→ Exercise objective:
Retype, word for word, every line of the records below starting at the one that contains "This screenshot has height=949, width=1165." and ending at the one that contains "Task: Click the black foreground color swatch"; include both of those lines and nothing more.

→ Records shown:
*** Begin section ***

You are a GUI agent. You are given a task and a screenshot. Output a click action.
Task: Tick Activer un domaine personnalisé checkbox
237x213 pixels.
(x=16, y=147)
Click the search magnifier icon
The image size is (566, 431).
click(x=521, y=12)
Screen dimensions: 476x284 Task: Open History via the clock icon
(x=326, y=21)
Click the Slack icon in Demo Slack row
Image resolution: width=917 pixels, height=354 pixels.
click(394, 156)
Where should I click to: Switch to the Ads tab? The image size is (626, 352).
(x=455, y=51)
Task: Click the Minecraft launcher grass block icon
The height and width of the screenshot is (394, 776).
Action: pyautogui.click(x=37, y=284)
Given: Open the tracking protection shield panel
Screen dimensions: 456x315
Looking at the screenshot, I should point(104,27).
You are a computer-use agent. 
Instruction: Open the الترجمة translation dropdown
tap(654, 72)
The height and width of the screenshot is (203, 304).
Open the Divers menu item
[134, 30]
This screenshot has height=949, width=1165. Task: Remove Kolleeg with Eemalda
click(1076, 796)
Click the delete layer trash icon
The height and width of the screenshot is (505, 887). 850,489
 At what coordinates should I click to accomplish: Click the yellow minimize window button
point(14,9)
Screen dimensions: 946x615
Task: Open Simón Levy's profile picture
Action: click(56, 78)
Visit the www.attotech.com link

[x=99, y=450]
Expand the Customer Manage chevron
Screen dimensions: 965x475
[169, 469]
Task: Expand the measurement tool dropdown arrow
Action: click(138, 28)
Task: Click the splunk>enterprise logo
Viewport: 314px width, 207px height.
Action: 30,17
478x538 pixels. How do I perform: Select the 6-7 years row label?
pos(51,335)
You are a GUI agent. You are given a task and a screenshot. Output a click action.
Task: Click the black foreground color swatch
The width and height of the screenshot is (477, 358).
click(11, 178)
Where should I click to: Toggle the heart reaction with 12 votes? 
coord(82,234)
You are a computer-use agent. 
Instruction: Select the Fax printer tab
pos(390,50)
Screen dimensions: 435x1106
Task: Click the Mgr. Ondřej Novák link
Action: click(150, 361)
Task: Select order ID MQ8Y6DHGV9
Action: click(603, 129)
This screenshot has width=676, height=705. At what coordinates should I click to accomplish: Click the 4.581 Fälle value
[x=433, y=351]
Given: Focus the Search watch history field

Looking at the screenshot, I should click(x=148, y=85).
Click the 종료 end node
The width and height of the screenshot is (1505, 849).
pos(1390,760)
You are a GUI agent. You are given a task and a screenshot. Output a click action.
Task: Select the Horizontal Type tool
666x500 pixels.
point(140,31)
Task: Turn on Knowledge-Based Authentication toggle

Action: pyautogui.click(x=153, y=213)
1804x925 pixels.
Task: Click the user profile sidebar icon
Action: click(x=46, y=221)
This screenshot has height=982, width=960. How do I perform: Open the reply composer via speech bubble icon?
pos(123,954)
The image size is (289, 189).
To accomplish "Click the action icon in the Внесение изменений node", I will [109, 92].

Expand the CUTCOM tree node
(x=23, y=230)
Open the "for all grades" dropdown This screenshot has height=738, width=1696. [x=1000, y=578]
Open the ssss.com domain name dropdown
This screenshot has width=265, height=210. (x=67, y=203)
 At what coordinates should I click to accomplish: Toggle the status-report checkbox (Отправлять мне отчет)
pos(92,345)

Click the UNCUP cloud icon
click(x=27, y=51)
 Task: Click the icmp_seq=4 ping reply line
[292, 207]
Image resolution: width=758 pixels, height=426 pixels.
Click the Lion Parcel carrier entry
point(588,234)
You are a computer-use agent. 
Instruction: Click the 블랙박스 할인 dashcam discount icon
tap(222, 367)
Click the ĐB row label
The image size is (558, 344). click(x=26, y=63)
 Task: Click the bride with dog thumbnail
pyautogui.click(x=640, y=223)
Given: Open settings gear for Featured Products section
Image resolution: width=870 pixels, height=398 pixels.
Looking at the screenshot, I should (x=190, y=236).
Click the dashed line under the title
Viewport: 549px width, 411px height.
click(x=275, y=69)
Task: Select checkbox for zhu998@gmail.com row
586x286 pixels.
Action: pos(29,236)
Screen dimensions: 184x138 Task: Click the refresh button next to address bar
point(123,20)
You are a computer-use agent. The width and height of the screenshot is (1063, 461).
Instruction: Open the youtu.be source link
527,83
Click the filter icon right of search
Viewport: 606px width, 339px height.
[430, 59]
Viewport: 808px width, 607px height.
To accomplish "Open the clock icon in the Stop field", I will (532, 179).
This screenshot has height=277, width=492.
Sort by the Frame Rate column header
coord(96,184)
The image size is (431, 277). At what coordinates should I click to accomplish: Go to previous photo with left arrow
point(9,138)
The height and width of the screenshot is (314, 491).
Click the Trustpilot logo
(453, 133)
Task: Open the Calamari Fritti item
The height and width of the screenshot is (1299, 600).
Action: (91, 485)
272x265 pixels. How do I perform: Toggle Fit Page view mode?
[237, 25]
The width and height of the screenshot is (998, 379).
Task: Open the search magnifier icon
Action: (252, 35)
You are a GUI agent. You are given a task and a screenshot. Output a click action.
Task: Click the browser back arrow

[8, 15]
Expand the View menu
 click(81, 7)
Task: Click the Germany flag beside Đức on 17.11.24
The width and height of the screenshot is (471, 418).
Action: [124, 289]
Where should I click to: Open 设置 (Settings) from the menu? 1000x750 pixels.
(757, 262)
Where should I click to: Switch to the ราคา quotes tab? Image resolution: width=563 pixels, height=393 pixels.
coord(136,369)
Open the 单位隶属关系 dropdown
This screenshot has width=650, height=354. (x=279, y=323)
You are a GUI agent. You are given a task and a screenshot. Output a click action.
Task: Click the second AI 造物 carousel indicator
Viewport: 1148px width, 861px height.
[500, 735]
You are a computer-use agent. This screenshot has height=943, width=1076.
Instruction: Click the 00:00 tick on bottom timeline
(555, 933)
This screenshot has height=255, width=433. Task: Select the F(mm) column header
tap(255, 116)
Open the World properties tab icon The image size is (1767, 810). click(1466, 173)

*** End section ***

→ Exercise result:
This screenshot has height=949, width=1165. Task: Remove Kolleeg with Eemalda
click(1076, 796)
Click the delete layer trash icon
The height and width of the screenshot is (505, 887). 850,489
 At what coordinates should I click to accomplish: Click the yellow minimize window button
point(14,9)
Screen dimensions: 946x615
Task: Open Simón Levy's profile picture
Action: click(56, 78)
Visit the www.attotech.com link

[x=99, y=450]
Expand the Customer Manage chevron
Screen dimensions: 965x475
[169, 469]
Task: Expand the measurement tool dropdown arrow
Action: click(138, 28)
Task: Click the splunk>enterprise logo
Viewport: 314px width, 207px height.
Action: 30,17
478x538 pixels. How do I perform: Select the 6-7 years row label?
pos(51,335)
You are a GUI agent. You are given a task and a screenshot. Output a click action.
Task: Click the black foreground color swatch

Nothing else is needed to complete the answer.